Today is the beginning of a New Year and I want to write
something important. But all I can think of is stupid stuff! I even
turned on TV to watch the parade and they arent even having
it today! I dont know why its tomorrow cuz its always New Years.

I thought we would all make breakfast together but I slept too
late! I dont know why cuz usually I wake up early on New Years.
They saved some for me but I really dont like reheated eggs.
So I just had waffles and bacon.

Oh this was funny but I told them Happy Nude Year! lol If u dont
know thats a holiday in our secret club. Its like New Years only
u wear ur birthday suit! LMAO Of course were all nudists. If u
didnt read last year thats Uncle Oz, his friend Nataline, my
older brother Benny and my older sister Brandy. Nataline
thought I met her the first time I went to a nude beach but I told
her Id been to one b4. Anyway we kept our clothes on! lol
Theres a nude resort in Palm Springs that Uncle Oz and Benny
and Brandy went to b4 but Ive never been there. I think u have
to be 18. Of course theres no age limit at the beaches!
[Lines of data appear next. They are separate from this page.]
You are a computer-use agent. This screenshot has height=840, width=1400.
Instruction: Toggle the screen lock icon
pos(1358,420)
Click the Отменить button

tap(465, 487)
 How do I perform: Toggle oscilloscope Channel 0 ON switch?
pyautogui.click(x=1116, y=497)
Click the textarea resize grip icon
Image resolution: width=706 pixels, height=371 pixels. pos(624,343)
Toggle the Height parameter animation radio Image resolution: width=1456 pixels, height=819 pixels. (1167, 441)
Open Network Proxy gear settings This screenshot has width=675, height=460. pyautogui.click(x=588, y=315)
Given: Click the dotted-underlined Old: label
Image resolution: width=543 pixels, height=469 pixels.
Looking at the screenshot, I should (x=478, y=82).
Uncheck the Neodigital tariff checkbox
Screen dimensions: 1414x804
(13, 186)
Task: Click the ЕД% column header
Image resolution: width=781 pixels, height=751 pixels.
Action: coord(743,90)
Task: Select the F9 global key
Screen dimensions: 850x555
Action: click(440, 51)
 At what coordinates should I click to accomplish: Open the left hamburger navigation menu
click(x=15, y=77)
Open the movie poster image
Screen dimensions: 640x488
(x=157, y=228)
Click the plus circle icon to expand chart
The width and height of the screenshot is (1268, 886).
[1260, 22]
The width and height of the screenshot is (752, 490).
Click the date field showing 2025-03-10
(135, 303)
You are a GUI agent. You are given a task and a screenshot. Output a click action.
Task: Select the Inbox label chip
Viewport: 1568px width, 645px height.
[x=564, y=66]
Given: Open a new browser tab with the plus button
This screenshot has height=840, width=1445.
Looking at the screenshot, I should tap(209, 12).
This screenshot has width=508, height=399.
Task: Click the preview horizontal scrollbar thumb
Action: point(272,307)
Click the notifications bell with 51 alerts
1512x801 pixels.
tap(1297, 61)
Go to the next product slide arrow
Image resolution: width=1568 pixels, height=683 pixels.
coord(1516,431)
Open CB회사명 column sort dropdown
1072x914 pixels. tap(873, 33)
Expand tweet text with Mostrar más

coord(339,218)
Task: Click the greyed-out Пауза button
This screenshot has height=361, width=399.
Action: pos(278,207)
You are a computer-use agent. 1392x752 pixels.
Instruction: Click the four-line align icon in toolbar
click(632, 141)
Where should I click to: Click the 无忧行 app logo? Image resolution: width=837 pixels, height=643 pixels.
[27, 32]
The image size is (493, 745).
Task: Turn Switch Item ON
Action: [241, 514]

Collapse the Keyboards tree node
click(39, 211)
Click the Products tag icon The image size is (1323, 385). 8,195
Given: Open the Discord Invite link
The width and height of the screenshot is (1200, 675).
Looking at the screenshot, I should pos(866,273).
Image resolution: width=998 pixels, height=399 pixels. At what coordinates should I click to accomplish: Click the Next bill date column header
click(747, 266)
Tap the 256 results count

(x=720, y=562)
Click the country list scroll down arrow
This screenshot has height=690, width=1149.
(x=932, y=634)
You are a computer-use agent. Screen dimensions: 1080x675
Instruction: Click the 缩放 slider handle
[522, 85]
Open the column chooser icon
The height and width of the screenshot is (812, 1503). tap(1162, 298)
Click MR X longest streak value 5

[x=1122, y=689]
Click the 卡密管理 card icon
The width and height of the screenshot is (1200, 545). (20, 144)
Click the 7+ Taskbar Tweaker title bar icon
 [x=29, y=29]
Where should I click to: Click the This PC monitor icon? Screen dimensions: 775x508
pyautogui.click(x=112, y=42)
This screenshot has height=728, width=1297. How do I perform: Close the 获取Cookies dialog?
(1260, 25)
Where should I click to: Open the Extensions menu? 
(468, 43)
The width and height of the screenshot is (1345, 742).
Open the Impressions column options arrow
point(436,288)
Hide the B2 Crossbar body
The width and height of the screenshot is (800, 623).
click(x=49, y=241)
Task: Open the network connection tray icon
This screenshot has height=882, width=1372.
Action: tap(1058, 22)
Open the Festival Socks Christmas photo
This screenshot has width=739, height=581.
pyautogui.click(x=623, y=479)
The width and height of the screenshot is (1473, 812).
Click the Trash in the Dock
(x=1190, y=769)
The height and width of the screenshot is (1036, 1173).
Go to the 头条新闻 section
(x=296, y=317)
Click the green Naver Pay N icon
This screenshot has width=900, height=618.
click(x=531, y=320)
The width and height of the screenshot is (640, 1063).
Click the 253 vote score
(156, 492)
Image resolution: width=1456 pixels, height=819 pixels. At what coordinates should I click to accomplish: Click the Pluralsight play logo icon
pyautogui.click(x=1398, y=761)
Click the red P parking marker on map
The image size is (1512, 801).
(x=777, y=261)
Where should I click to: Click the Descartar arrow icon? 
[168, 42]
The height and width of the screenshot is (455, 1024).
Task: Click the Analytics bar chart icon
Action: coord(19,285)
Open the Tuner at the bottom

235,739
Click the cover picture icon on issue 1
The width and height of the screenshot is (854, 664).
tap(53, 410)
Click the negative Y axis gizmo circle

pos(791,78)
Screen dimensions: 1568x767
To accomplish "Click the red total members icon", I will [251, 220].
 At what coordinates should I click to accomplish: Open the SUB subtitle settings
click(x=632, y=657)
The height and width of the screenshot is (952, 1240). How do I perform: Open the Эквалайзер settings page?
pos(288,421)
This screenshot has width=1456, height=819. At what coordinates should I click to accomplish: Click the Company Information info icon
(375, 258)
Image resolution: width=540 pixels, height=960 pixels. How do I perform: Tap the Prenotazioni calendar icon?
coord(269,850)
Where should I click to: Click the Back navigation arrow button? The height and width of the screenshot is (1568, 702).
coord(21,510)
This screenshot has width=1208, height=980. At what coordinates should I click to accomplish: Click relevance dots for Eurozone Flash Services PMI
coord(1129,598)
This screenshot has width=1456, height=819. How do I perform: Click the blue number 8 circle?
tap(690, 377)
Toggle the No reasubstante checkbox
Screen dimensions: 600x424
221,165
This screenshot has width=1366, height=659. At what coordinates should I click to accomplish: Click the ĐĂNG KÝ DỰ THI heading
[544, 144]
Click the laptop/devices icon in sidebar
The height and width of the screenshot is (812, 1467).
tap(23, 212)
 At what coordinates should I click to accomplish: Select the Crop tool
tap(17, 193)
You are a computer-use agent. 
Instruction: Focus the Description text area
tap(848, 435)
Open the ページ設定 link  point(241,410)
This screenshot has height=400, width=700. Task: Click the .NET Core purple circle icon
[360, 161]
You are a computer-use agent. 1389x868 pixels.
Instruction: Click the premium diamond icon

Ok I want to write about something important. Ive been thinking
I might want to be Herbies girlfriend again. Then I do what?
Make out with a guy I just met! Ok I dont even want to talk
about it.

I called a lot of my friends and wished them Happy New Year! I
called Mindy but I didnt get her Im sorry I missed u Mindy! They
might be on a boat I bet they were. Then I called Becky and
she wasnt there either! She went to a party so I guess she
stayed there. But I talked to Harmony! He said he didnt do
much for New Years just visited some friends and his brother.
He really wants to meet Uncle Oz and my family sometime and
he said he really misses me!

Herbie was really happy I called! He wasnt expecting it. But he
told me something totally surprising! He said he, Jude, Sheryl
whos Judes sister, and Edie whos Sheryls friend went to see a
midnight movie! So I was like u mean u went on a double date?
LMAO Of course I was just kidding cuz I know it was just as
friends. I said Happy Birthday to Jude cuz hes 17 today. Hes a
New Years baby!

Then I called Ella. Oh and Holden talked to me he really
thanked me for the staff! Of course we all gave it to him
together. He sounded so happy it was really sweet. He said he
owed me a two ton hug! lol I wanted to talk to Ella about what
happened with her and Johnnie but I really didnt get the
chance. Ill have to talk to her in person. Cuz its been like two
weeks and I still dont know what happened!

later

Benny and Brandy gave me great advise! They said if I want to
know how I feel about Herbie then I should call Bud! I know that
sounds really weird. But I said I wanted a chance to date
another guy and this is my chance! And I dont even have to
worry about Bud cuz its not like Ill see him all the time. I dont
even live close.

But then I thought it would be weird if I called him. But then I
was like why? Just cuz Im a girl? I know girls can call guys but a
lot of guys think its weird. They think if u call then ur desperate
or something. But Brandy was like but Bud cant call me! And he
might even have emailed me cuz he wanted to see me and I
wouldnt even know til I got back home! So all I have to do is call
him and tell him I forgot I cant get email right now.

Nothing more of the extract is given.